ABOUT THIS EXERCISE ▸
Go through the data line by line. Copy each one holding the string "signal".

ENTRIES SUPPLIED ▸

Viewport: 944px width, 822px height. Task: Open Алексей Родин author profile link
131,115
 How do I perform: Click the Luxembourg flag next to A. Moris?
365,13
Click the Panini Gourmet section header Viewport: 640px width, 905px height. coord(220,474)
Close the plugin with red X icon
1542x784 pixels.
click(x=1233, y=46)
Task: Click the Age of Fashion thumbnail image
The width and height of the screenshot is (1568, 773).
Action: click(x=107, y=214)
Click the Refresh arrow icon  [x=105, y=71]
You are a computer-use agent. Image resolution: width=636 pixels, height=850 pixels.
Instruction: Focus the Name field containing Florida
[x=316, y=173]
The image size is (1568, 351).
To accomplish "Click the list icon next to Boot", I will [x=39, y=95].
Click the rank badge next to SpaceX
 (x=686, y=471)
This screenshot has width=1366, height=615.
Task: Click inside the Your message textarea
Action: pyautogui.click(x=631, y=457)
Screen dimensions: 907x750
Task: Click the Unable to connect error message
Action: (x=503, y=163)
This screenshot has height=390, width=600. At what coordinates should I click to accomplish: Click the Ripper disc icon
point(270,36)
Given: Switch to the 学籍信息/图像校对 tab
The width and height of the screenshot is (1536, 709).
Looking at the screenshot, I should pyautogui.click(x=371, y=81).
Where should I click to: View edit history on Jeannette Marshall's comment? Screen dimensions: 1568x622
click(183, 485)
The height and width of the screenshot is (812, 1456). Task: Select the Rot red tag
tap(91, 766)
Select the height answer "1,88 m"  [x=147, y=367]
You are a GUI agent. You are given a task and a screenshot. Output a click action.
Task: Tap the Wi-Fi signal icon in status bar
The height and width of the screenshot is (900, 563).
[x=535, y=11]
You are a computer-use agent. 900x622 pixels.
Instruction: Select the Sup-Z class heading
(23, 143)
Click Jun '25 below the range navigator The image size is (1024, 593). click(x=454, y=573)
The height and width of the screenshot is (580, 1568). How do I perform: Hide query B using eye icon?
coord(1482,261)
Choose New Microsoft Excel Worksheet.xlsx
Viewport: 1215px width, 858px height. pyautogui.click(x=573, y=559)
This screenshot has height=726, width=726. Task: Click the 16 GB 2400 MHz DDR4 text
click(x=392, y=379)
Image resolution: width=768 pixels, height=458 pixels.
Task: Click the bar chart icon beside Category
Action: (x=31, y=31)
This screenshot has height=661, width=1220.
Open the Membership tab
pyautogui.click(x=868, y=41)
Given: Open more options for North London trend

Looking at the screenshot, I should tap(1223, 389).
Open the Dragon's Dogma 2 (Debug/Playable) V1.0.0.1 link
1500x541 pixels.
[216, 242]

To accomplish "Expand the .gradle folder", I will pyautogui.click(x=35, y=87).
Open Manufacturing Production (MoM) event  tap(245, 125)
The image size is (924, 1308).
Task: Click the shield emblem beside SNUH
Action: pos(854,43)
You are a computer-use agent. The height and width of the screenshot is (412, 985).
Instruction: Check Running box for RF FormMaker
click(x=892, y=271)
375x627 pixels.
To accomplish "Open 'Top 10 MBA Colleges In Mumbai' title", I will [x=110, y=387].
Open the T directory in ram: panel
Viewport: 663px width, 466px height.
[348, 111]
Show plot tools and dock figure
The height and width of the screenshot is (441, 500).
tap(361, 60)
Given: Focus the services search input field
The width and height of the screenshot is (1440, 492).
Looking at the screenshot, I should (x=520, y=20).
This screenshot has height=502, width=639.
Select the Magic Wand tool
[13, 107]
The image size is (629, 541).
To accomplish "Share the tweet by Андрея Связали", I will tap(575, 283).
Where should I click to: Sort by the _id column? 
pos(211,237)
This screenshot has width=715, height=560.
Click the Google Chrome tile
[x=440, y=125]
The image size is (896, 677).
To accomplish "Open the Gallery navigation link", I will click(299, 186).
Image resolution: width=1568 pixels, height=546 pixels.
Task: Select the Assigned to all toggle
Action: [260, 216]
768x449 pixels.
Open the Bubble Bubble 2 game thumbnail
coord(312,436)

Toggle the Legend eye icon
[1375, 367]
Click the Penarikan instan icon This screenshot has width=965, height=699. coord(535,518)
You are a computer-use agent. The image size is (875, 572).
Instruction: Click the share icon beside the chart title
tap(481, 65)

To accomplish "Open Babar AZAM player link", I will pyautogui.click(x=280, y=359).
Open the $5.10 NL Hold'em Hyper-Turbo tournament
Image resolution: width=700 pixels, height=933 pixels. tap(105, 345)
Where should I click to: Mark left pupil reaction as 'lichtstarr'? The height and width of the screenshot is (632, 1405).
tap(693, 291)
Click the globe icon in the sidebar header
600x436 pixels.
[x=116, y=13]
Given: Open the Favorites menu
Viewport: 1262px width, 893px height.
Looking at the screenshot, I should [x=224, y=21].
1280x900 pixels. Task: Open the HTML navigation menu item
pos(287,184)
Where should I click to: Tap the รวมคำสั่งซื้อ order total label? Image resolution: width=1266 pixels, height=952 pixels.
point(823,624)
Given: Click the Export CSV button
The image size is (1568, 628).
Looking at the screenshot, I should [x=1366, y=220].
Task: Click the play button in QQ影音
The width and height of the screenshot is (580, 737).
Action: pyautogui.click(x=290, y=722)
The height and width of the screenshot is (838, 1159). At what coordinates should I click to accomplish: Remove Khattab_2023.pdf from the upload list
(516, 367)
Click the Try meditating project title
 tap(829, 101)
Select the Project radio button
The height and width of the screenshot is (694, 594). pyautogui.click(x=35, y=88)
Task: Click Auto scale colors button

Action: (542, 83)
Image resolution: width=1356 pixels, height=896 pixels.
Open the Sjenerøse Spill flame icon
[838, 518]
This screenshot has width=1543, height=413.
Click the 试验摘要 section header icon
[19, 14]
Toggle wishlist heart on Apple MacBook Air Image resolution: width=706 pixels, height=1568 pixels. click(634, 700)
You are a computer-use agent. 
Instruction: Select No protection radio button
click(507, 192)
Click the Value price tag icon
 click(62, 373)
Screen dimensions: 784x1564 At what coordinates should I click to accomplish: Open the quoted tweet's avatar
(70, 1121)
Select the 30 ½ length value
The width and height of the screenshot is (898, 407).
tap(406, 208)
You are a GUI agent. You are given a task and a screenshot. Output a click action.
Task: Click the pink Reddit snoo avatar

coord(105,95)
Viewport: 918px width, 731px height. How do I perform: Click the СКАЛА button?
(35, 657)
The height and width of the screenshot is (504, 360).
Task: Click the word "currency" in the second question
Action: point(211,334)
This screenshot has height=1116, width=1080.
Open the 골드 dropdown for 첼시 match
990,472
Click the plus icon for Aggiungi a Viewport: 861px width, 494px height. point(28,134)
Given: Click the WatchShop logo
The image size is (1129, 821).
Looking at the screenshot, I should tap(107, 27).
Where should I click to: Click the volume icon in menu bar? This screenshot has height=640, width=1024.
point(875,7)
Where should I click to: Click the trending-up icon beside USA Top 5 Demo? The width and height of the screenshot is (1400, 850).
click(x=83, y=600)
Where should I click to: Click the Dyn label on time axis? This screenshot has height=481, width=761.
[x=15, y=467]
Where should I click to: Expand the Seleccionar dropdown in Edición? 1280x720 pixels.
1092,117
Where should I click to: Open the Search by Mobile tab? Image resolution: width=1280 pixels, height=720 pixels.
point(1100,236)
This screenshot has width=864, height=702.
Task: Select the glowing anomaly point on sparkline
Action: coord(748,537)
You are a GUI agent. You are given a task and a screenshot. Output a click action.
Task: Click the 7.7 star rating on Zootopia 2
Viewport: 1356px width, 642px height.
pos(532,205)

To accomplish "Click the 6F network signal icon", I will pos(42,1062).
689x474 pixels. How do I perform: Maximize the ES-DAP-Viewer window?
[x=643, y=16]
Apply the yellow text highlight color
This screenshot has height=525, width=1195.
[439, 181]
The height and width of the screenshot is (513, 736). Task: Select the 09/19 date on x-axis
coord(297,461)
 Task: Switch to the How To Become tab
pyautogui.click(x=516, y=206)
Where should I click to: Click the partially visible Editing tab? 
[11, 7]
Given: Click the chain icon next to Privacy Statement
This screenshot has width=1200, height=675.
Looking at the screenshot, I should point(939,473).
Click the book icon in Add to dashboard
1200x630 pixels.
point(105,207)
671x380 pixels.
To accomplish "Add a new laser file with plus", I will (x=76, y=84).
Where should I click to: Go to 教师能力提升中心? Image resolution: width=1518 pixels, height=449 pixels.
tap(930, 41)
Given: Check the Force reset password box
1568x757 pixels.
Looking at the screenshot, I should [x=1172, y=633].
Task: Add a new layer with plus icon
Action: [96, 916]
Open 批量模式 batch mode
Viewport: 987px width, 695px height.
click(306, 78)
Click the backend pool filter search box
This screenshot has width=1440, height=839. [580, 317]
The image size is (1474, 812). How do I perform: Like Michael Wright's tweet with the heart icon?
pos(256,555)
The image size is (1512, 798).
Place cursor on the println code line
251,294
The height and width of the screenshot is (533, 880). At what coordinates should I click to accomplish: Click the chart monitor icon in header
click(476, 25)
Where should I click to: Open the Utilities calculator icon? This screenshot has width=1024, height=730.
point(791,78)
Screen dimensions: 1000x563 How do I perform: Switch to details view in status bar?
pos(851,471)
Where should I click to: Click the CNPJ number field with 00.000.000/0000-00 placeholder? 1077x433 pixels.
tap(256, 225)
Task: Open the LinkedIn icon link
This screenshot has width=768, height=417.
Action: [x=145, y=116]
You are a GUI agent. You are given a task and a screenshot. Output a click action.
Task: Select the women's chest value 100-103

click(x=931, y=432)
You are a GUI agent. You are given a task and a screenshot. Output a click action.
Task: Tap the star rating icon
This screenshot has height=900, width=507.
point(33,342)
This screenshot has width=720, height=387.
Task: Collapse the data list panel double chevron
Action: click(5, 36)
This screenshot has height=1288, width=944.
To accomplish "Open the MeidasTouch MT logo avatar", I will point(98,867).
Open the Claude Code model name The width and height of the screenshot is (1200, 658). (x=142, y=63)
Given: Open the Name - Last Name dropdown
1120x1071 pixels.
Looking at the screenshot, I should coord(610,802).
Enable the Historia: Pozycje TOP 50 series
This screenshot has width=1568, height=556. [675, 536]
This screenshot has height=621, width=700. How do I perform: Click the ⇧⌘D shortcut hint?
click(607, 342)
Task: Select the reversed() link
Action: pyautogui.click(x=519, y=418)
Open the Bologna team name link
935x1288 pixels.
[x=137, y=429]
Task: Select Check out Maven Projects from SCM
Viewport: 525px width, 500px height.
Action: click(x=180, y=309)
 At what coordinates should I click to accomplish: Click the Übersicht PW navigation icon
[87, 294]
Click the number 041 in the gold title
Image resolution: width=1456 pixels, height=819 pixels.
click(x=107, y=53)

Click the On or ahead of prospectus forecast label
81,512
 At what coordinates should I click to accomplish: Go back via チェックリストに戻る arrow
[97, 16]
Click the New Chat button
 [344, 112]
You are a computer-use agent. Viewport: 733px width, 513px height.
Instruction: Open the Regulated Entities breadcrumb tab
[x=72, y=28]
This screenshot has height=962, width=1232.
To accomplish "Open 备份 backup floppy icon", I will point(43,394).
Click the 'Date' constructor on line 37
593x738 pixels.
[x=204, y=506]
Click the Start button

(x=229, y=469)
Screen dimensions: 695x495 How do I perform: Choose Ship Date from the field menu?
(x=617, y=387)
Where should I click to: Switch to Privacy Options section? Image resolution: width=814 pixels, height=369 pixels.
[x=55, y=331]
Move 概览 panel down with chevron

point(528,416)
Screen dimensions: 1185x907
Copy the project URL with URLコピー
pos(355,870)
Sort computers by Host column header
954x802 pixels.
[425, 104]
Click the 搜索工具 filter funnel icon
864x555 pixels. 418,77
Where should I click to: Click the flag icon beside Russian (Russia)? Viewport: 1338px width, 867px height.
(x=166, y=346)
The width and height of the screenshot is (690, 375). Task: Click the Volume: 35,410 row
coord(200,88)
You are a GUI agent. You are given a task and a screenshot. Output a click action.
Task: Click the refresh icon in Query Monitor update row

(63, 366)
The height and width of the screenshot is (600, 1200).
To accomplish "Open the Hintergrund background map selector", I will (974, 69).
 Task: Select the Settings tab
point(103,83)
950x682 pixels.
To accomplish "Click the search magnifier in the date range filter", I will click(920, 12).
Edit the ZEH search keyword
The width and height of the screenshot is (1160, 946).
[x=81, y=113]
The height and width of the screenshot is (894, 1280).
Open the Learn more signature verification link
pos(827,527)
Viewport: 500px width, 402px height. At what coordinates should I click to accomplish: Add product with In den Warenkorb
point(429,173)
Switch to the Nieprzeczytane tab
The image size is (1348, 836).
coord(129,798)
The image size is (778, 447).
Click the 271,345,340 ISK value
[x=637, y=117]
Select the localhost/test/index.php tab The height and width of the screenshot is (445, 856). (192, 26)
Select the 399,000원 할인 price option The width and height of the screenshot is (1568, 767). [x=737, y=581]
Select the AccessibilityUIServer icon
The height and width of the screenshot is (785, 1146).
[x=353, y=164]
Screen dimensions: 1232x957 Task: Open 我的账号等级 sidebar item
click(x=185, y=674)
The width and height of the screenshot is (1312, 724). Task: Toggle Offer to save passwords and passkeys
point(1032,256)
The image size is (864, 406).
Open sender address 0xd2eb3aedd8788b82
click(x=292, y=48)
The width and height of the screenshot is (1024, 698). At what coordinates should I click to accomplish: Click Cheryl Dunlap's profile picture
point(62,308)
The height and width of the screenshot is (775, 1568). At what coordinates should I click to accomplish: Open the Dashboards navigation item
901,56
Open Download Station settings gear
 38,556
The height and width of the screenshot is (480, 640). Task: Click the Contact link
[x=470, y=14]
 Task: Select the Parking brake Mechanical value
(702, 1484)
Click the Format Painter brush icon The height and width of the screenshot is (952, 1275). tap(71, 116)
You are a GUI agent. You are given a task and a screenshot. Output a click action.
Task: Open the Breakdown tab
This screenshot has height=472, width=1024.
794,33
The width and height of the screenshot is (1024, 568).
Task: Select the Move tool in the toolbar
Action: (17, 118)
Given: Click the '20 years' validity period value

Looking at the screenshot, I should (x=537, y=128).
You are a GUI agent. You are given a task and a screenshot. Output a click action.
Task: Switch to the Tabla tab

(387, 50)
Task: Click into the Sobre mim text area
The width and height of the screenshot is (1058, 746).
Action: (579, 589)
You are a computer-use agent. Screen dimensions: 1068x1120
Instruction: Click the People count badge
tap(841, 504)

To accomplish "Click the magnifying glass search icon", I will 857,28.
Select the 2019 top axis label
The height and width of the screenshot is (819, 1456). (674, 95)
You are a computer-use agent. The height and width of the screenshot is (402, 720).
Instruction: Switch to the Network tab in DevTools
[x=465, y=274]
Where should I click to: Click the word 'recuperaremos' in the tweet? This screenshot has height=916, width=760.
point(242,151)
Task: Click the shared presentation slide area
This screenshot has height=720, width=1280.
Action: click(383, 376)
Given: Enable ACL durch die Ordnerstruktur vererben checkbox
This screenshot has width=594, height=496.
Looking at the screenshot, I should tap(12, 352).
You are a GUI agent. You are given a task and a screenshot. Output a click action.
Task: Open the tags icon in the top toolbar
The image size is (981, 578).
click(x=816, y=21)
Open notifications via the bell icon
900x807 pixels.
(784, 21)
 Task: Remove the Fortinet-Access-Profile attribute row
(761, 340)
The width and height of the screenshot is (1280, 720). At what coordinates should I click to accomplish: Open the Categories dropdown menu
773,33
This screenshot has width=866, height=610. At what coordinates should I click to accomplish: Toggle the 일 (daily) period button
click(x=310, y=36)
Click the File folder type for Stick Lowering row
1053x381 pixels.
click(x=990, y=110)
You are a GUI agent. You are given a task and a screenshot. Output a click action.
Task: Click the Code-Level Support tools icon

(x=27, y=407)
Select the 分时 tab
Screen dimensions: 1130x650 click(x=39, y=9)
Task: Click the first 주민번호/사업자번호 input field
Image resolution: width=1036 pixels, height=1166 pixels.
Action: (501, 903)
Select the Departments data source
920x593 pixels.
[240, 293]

EXERCISE SOLUTION ▸
Task: Tap the Wi-Fi signal icon in status bar
To accomplish "Click the 6F network signal icon", I will pos(42,1062).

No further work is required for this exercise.